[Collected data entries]
+ + + + + + +

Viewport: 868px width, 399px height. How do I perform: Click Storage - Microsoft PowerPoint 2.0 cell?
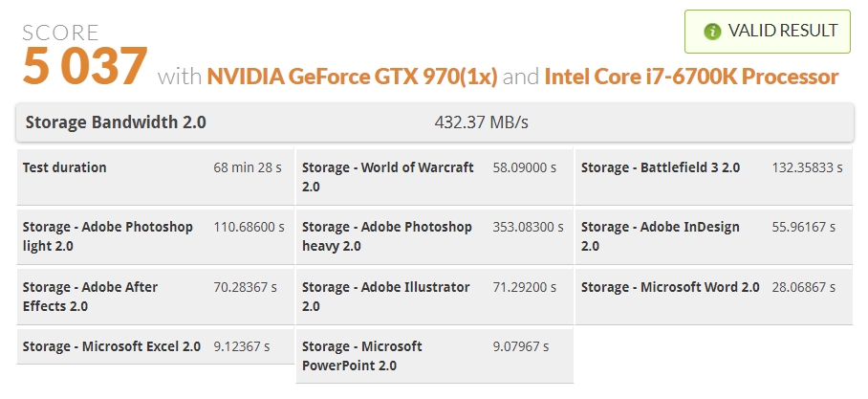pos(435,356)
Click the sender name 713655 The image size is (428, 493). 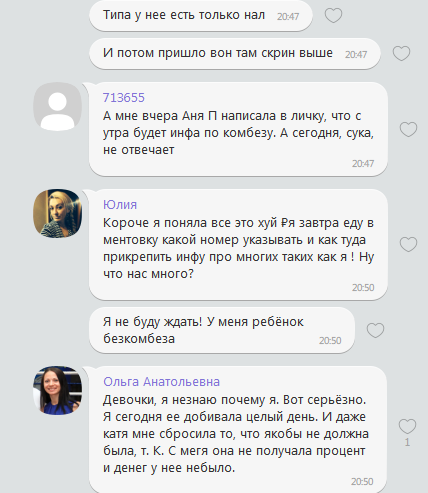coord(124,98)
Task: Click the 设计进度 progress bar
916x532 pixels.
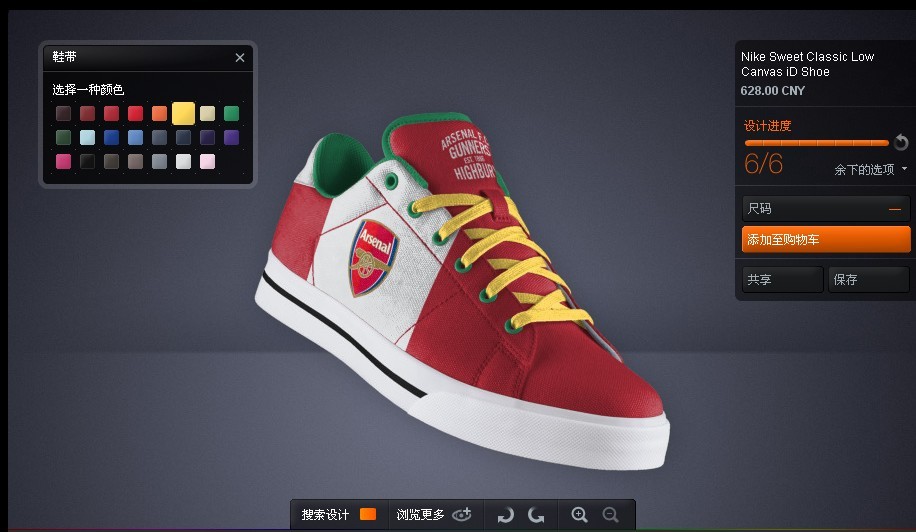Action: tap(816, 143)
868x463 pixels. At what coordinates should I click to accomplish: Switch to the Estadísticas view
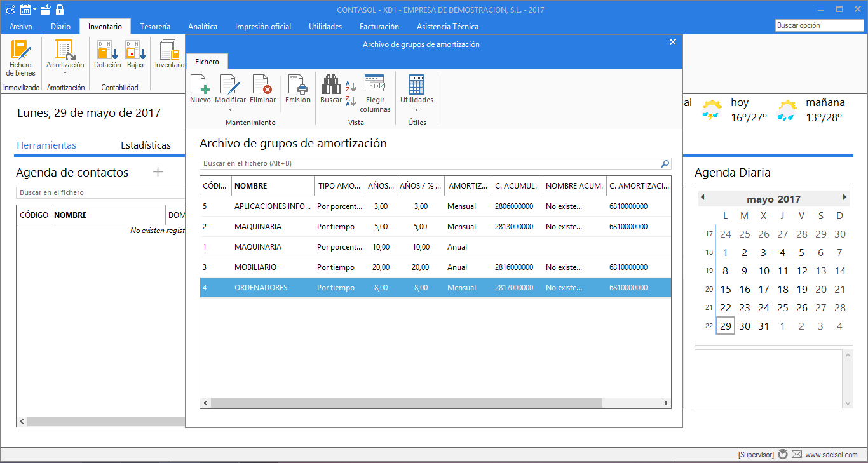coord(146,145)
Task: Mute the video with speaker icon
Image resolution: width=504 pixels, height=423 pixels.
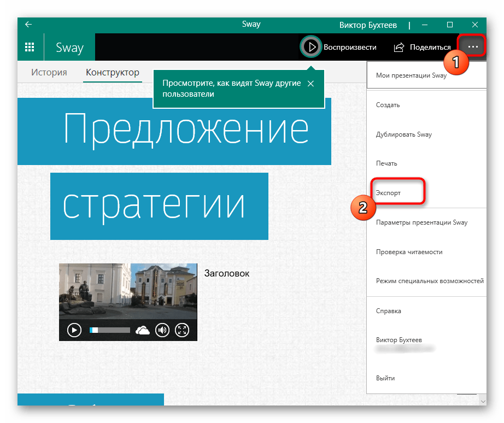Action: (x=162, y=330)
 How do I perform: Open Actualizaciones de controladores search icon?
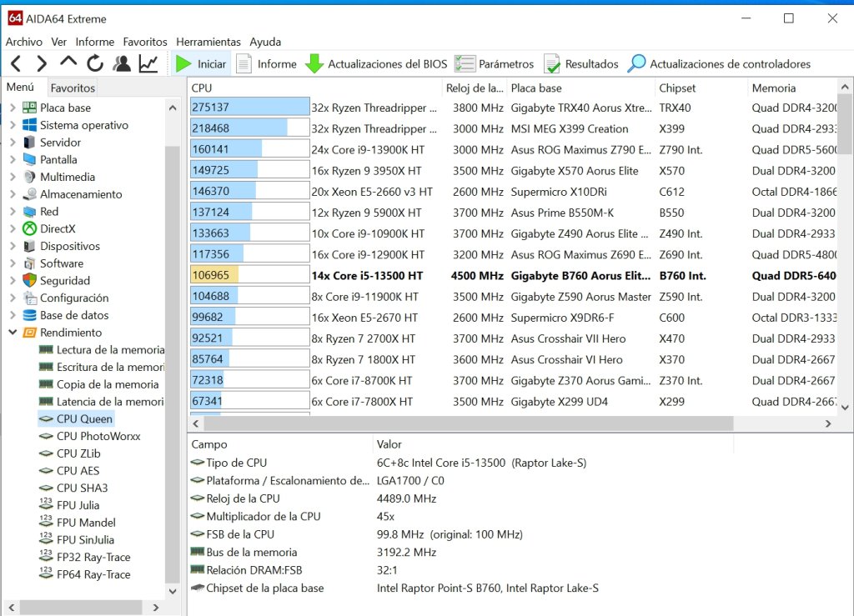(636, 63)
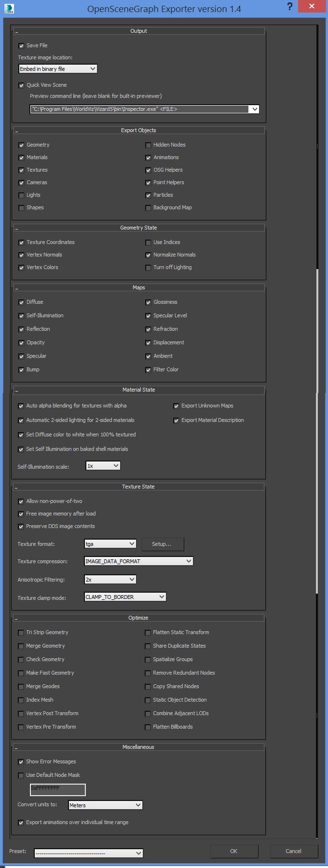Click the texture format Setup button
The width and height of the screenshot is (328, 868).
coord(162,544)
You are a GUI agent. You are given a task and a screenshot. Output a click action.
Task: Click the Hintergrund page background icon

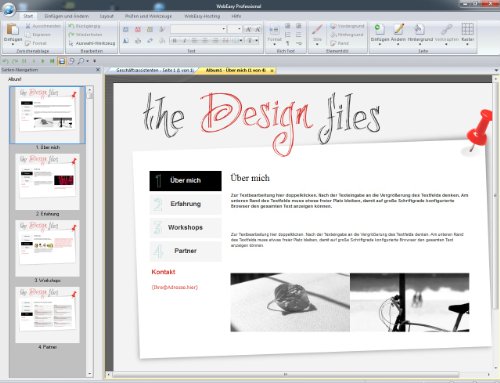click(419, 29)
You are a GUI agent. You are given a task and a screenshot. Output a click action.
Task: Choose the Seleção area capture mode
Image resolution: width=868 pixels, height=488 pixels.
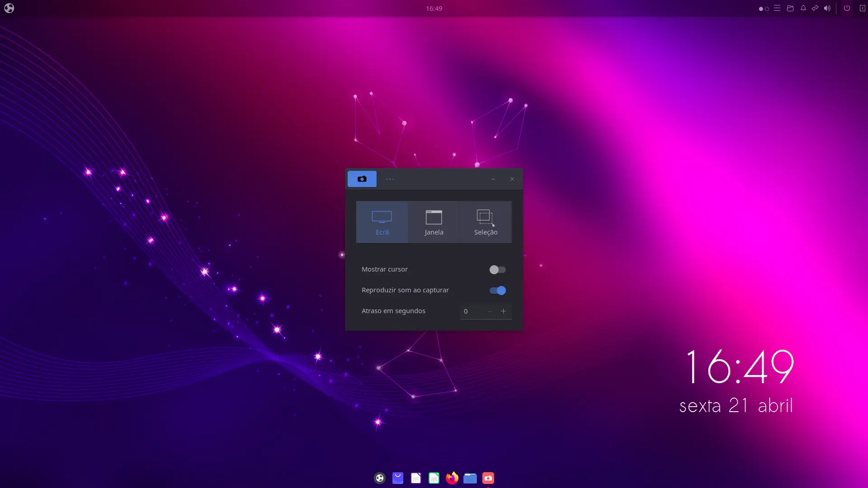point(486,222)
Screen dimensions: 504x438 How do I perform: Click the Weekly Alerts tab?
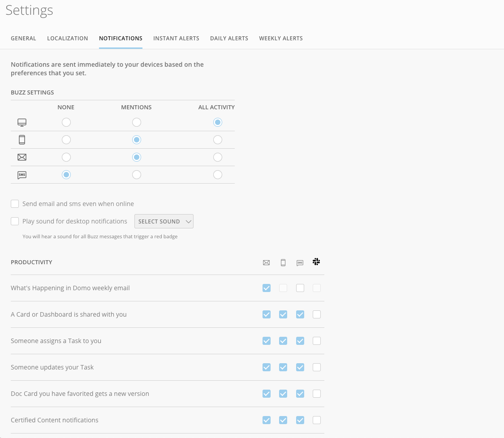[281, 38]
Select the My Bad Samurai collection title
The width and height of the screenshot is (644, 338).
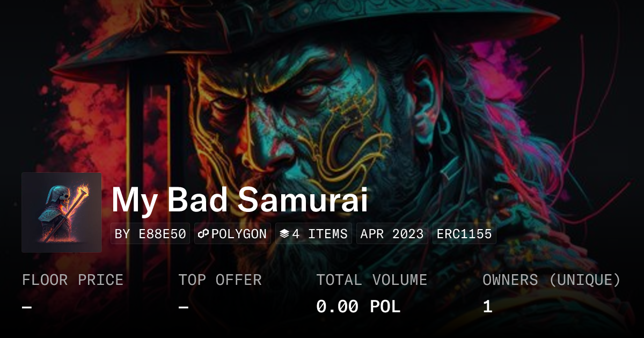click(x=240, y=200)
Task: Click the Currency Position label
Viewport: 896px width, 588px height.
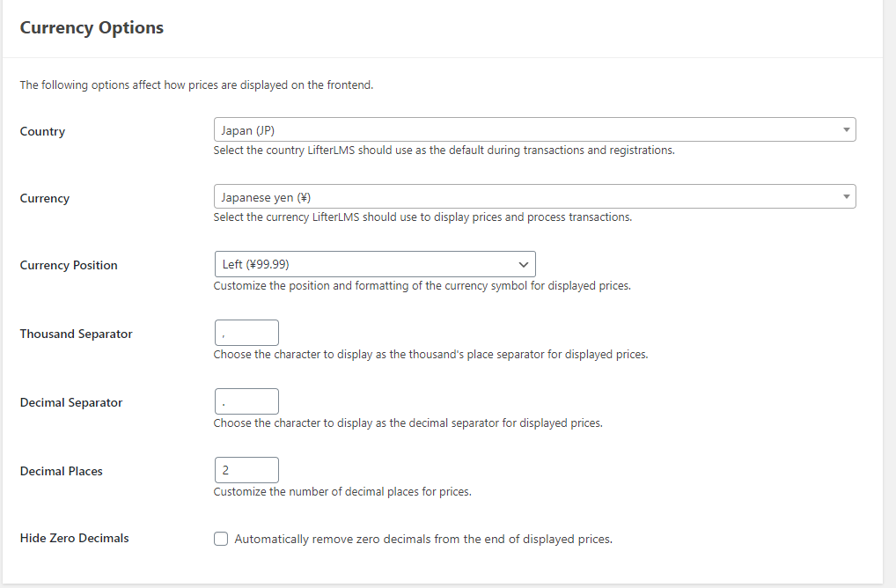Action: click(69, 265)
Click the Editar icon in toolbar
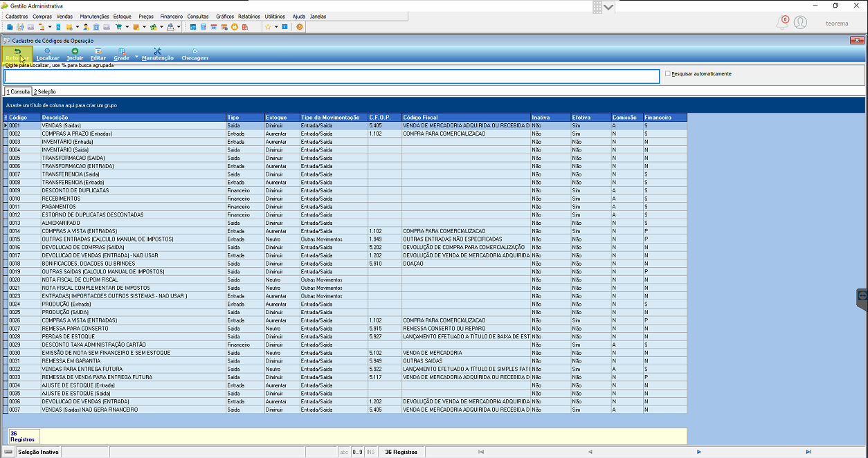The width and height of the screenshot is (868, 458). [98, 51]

+ + + + + + +

Work instruction:
From the line that contains "Viewport: 896px width, 588px height." down to the last line of the entries above, copy every line exactly and leave out the pictures.

Result for this task:
Viewport: 896px width, 588px height.
Action: click(69, 265)
Click the Editar icon in toolbar
The width and height of the screenshot is (868, 458). [98, 51]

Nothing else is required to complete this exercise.